I have a second order linear ode which I am solving about a regular singular point $x=0$. The ode is $$ xy"+2y'+xy=0$$ I found the equation as $$ (r^2+r)a_0x^{r-1}+ (r^2+3r+2)a_1x^r +$$ the recurrence relation $$a_m=\dfrac{-a_{m-2}}{(m+r)(m+r+1)}$$
Now my question are
- I am getting two quadratic equations, the equation corresponding to lowest power is the indicial equation giving me roots $0,-1$. But I also get another quadratic equation which has roots $2,-1$ from the coefficient of $x^r$, is there anything significant if I get two quadratic equations having a common root.? Does it have any implication. The reason I am asking this is because the roots of the indicial equations differe by an integer. But putting $r=-1$ is giving two LI solutions. Also, when I put $r=0$, I am getting another set of two Linearly independent solutions but containing a part of the previous solution. I mean either in this type of case you get only one LI solutions, but in this it seems as if I am getting more than what is needee. How do I explain this phenomenon of what is making this two sets of LI solutions possible?

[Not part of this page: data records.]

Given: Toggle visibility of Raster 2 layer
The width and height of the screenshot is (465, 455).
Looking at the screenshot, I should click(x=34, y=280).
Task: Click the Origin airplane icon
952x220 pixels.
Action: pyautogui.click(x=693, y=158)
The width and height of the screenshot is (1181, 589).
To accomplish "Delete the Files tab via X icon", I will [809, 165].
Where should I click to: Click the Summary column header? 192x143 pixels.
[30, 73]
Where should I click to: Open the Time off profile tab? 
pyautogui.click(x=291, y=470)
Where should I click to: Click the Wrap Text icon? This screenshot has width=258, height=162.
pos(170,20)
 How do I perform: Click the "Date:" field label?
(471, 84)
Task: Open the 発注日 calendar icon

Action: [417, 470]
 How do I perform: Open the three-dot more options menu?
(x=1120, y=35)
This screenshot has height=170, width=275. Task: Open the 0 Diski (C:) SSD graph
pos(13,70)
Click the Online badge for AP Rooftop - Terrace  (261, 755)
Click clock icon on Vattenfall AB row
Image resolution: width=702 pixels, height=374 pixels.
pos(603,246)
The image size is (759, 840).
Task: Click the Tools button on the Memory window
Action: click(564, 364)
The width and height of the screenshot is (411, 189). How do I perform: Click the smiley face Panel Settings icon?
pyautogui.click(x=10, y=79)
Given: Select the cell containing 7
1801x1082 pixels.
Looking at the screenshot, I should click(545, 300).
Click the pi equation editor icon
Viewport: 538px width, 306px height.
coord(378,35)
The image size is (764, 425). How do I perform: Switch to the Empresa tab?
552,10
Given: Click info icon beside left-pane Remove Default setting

The equation can be written $(xy)''+(xy)=0$ with obvious solutions.
With $r=-1$ you get both basis solutions, one with coefficient $a_0$ and one with $a_1$, with $r=0$ you get again the second basis solution from the $r=-1$ case. This is an exceptional case, usually you will only get one basis solution, with the second obtained via reduction-of-order and containing a logarithmic term.